::: Data listing :::

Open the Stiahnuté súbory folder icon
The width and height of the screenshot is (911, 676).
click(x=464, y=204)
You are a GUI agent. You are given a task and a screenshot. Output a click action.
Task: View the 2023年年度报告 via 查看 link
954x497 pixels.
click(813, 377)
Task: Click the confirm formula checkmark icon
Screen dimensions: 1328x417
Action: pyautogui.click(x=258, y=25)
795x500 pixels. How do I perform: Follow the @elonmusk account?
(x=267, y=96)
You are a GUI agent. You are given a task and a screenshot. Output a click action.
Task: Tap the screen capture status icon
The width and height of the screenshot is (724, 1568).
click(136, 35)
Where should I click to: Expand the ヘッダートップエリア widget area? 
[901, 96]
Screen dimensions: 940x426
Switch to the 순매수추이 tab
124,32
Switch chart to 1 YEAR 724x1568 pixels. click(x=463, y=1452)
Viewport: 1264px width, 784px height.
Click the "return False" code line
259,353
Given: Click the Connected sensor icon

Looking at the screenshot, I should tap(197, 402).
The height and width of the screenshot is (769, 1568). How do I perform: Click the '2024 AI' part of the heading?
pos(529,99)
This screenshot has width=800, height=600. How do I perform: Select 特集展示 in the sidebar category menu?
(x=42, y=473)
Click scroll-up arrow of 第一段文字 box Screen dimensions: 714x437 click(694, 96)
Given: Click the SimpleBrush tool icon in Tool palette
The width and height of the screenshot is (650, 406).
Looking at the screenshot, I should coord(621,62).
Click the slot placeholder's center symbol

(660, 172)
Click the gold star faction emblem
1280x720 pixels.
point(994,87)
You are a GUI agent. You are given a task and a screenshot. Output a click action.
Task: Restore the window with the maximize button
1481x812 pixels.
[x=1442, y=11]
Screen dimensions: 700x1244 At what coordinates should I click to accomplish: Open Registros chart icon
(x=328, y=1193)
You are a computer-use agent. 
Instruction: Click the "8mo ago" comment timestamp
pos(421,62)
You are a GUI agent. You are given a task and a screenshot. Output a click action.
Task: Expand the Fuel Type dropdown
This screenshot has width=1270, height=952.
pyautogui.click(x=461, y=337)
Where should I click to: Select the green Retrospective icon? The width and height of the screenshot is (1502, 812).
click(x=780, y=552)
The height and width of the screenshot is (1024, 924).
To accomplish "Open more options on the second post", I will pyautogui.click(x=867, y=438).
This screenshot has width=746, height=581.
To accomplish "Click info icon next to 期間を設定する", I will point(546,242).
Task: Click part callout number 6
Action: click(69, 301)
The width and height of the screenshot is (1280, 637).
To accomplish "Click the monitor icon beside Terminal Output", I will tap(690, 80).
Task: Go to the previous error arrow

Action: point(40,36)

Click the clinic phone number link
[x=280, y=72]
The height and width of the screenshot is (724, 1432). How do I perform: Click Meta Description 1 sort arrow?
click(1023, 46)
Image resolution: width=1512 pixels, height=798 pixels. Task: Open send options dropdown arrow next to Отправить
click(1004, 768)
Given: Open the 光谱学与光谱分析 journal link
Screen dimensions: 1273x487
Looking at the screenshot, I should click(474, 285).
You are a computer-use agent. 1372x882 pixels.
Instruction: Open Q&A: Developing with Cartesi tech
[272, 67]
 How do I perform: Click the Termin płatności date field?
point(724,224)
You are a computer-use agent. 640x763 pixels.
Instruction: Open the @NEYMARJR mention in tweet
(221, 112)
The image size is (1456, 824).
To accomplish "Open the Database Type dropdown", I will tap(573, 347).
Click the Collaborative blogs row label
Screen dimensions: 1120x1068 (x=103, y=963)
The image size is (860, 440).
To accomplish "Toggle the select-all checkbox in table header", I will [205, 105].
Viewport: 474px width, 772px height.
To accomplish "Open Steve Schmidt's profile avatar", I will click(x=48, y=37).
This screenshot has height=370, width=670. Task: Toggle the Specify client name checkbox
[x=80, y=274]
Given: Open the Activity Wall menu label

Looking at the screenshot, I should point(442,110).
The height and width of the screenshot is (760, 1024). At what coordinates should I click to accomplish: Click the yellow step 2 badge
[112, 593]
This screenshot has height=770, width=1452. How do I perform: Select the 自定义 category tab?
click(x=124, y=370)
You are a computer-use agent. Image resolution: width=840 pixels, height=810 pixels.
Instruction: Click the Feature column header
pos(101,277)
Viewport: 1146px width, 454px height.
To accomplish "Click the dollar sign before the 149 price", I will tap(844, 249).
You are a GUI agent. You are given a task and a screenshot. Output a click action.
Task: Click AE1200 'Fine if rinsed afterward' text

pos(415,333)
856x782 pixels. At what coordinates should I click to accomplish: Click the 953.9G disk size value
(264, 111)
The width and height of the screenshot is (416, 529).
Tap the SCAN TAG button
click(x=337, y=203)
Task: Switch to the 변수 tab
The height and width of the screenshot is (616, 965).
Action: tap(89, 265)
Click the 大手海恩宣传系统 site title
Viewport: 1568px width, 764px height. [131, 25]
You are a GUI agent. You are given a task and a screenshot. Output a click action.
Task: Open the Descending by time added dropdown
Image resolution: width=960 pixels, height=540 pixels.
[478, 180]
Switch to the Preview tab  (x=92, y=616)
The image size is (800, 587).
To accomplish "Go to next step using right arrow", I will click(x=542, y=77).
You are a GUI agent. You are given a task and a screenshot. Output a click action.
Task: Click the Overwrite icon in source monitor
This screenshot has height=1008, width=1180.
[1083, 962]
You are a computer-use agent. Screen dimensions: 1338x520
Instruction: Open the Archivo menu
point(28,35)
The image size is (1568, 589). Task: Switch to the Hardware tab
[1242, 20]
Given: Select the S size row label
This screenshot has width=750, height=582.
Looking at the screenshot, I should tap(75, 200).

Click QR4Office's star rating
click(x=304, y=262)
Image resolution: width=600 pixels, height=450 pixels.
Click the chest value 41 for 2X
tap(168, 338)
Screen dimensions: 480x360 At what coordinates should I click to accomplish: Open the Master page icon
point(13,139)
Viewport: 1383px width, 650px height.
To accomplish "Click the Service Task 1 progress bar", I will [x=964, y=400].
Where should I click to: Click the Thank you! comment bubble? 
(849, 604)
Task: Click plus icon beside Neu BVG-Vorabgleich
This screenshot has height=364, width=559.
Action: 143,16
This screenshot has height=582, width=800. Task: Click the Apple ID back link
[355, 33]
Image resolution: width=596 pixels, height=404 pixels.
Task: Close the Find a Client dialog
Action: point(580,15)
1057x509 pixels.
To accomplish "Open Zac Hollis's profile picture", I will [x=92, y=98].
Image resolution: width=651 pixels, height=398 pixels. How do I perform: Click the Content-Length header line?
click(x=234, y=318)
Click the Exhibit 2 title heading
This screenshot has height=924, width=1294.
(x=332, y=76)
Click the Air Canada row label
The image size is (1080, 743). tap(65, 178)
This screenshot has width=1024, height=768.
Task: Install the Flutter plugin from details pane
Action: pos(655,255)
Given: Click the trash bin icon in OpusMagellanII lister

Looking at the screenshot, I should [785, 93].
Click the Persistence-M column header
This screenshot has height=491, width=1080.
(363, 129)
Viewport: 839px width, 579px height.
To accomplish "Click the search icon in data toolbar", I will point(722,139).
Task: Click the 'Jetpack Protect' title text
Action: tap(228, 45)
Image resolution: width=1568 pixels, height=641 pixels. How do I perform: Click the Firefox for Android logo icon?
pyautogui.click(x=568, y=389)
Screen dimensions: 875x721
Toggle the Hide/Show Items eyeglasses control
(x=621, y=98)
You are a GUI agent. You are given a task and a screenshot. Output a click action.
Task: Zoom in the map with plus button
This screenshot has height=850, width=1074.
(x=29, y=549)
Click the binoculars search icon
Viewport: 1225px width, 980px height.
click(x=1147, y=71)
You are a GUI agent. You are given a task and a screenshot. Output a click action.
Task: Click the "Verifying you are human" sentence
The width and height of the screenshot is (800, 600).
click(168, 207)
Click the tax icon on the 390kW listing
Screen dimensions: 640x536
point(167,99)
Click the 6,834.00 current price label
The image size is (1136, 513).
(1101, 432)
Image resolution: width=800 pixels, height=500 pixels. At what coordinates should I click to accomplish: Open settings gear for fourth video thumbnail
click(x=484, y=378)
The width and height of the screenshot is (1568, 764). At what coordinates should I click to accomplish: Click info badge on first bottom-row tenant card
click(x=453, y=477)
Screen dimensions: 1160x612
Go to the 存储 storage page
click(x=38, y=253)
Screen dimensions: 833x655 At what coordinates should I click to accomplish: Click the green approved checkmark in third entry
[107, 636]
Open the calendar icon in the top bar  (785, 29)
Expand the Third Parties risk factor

:::

_Activity_: Starting from the data above, filter for lines with "beside" and copy each one.

_Response to this exercise_:
To accomplish "Click the monitor icon beside Terminal Output", I will tap(690, 80).
Task: Click plus icon beside Neu BVG-Vorabgleich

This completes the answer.